**The problem**
Count the lines in the records below that contain the string "height", and reply with only that number.

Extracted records
──────────
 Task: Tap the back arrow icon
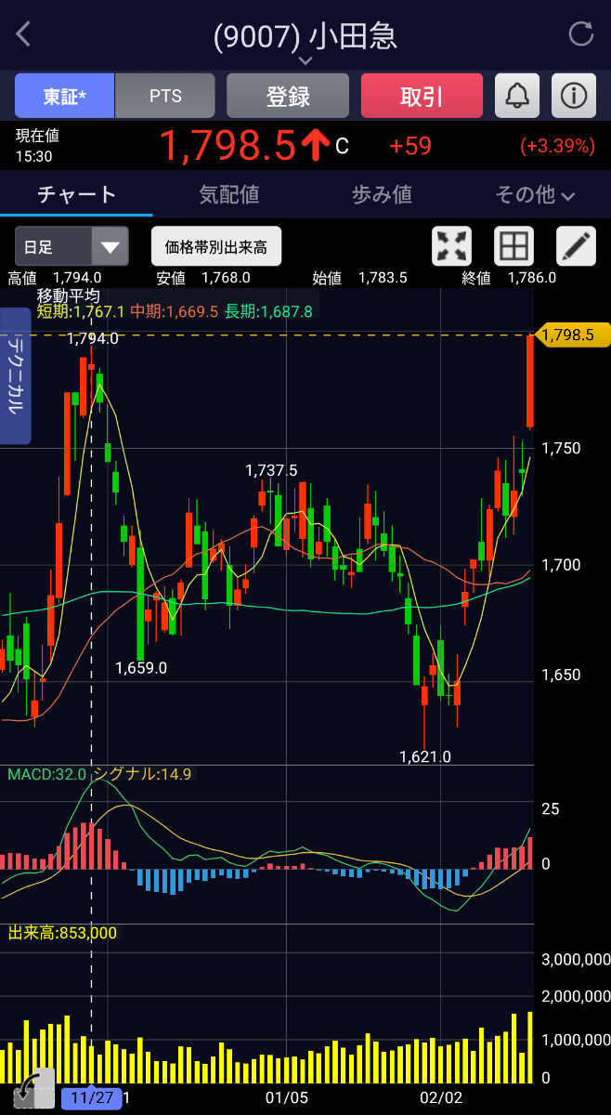tap(24, 35)
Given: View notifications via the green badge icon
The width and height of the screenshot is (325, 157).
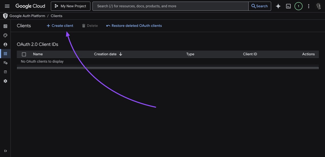Looking at the screenshot, I should tap(298, 6).
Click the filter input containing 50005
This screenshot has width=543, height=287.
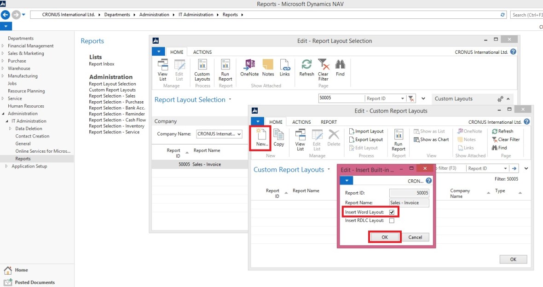pos(341,98)
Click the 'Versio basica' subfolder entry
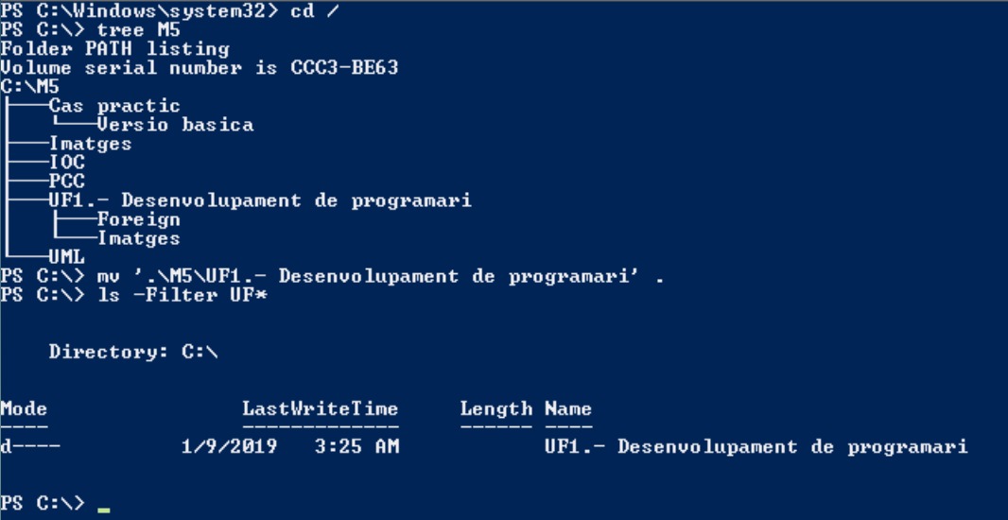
──────────
**Expected answer**
2